**Directions**
A single number is required: how many lines in the records below contain "height".

**Source data**
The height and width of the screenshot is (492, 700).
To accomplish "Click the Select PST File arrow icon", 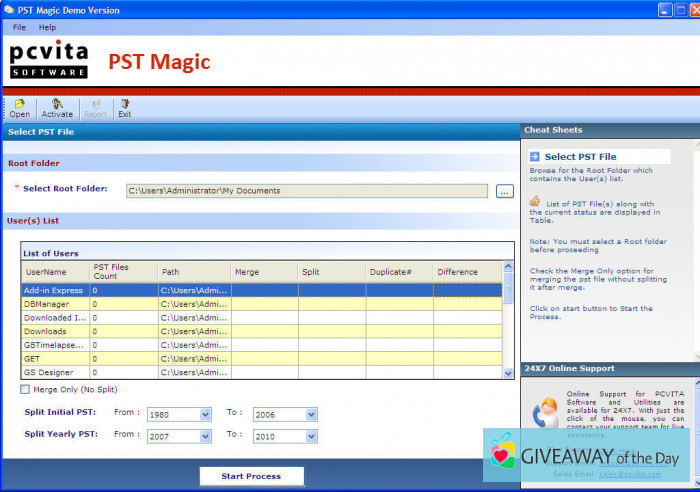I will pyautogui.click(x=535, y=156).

...

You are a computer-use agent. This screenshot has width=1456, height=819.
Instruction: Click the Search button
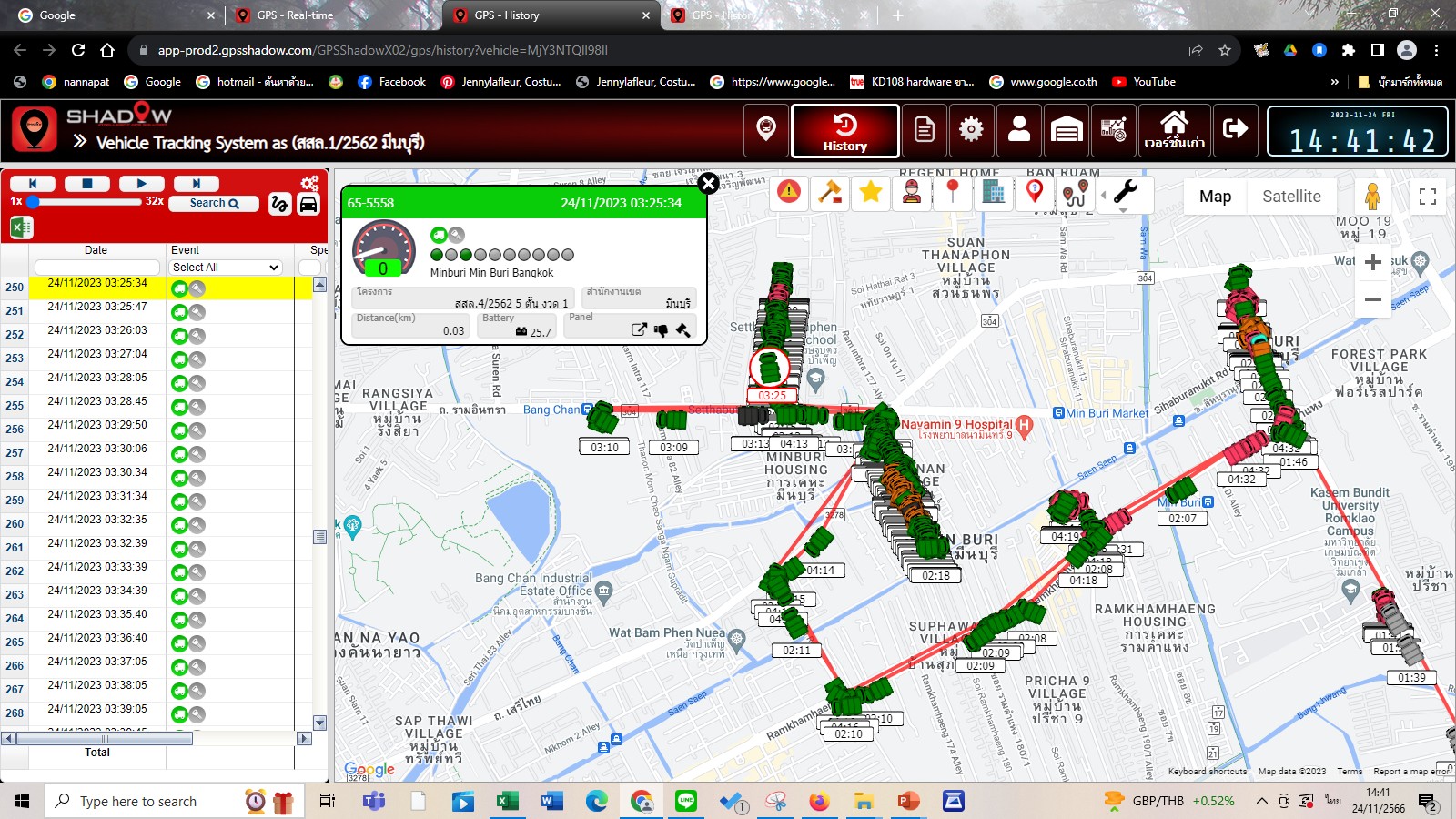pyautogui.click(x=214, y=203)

--

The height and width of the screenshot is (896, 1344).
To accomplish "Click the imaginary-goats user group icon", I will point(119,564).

**Response**
3